I've been puzzling about whether these are bullets for "happy woman professor day" or just "happy professor day." What would be the difference? I was pleased to be the first woman chair of my department (it gave me great pleasure, actually, to change the name on subscriptions from chairman to simply chair). I'm pleased to be in a field where feminist theory and practice is a major influence. I'm pleased to be in a field where women's voices are valued.

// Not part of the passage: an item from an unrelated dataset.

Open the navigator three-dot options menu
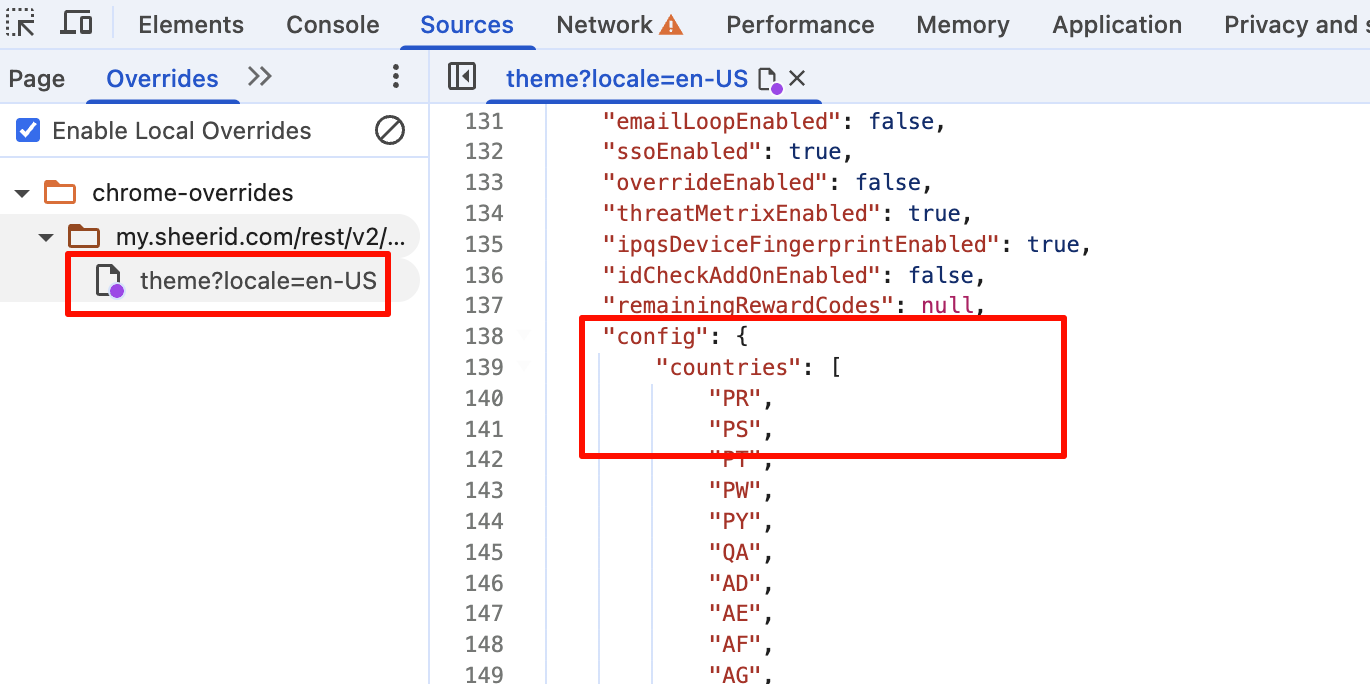coord(396,77)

Happy HPWD to readers academic and nonacademic alike. May every day be happy woman professor day for my women professor readers!

3 comments:

timna said...

What a celebration! I've been immensely happy at work lately.

dhawhee said...

I agree that the specific points of HWPD needn't be specific to women, but the googler set the terms! :)

Thanks for the post.

Anonymous said...

Why happy woman? Good question. Much of what I wrote about fits for men or women, but not all. And I do think lines of identification are important. Throughout my academic career, most (fortunately, not all) of my mentors were men, and I did have a harder time seeing my experiences mirrored in their lives, no matter how wonderful and supportive many of them were. Anonymous googler might have been looking for lots of things with that search string, but perhaps she (are we assuming it was a she? I guess I am) was looking for just that: identification.